THE NEW YEAR IS AN OPPORTUNE TIME TO UPDATE YOUR SETTLEMENT AGREEMENT.
Eat less. Exercise more. Work less. Spend more time with family. Fewer bad habits. More good habits. All the typical New Year’s resolutions that often become cast aside once the shiny optimism of the New Year meets the grim reality of the daily grind.
What if you could change the things that weigh down your day-to-day-life? Would that help enable you to make some of those New Year’s resolutions come true?
For many people, day-to-day-life involves raising children under the terms of a divorce or paternity settlement agreement. The agreement might be so seldom looked at that it’s collecting dust in the bottom of a drawer somewhere, or so oft-used (or abused?) that you could quote it word for word like your favorite song lyrics. In either case, now is an excellent time to consider whether your agreement needs a refresh. In some cases, you and your ex-spouse never followed the terms of the agreement to begin with, and have been happily writing your own script for years. While in other cases, though, you and your ex-spouse fight tooth and nail about every nagging issue.

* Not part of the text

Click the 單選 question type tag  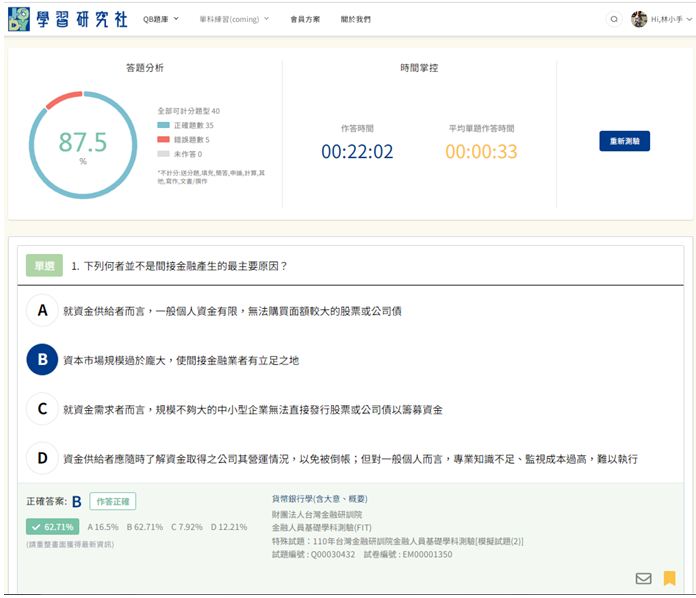click(x=44, y=265)
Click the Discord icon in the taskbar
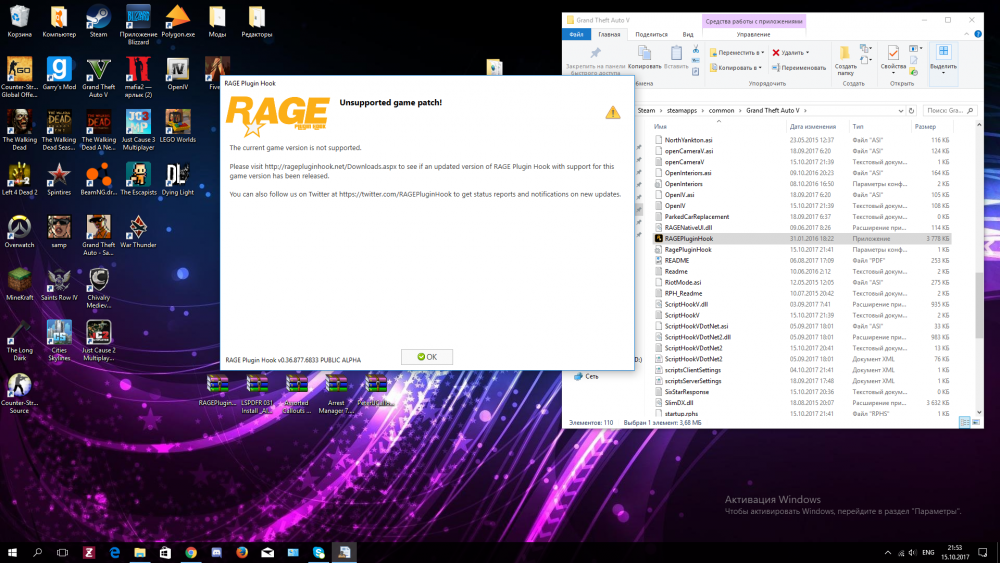The image size is (1000, 563). tap(216, 552)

THINK OF A NEW, FORMALIZED SETTLEMENT AGREEMENT AS YOUR NEW YEAR’S INSURANCE POLICY.
If we get along, why upset things by modifying the agreement we’ve never followed anyway, you may ask? Because once one person no longer agrees with the current arrangement, then the settlement agreement goes into effect. This situation can be particularly jarring when you’ve become so comfortable in a daily routine that a disagreement genuinely impacts how you live on a regular basis. So, if you and your former significant other are getting along so well on your own terms, why not parlay that goodwill into a new agreement to formalize the positive thing you two have going?
How can we ever come to terms on a new settlement agreement, if we can’t agree that the sky is blue? Realistically, maybe you can’t entirely revamp your settlement agreement from beginning to end. But there is room for creative solutions in almost every conflict.
Meditation brings you two to the table in an environment designed to generate out-of-the-box ideas to resolve conflicts that have been a thorn in your side for months or years.
Mediation also has a way of forcing communication about sensitive issues, communication that needs to happen but often doesn’t because of past hurts, built-up tension, or unmet expectations. If you genuinely attend mediation in good faith with a mindset to work through the issues, there is likely chance of success and a chance that you’ll be freed up to work on some of those New Year’s resolutions.
IF YOU’D LIKE TO MODIFY THE TERMS OF YOUR EXISTING AGREEMENT, BEGIN BY TAKING THESE 5 STEPS:
1) Outline what you want to change so that it’s clear and easy to understand.
2) Contact your former significant other with your proposal.
3) If things become heated, be willing to listen to the other person’s concerns.
4) Consider whether mediation may help bridge the gap between the agreement you have and the agreement you want to live by.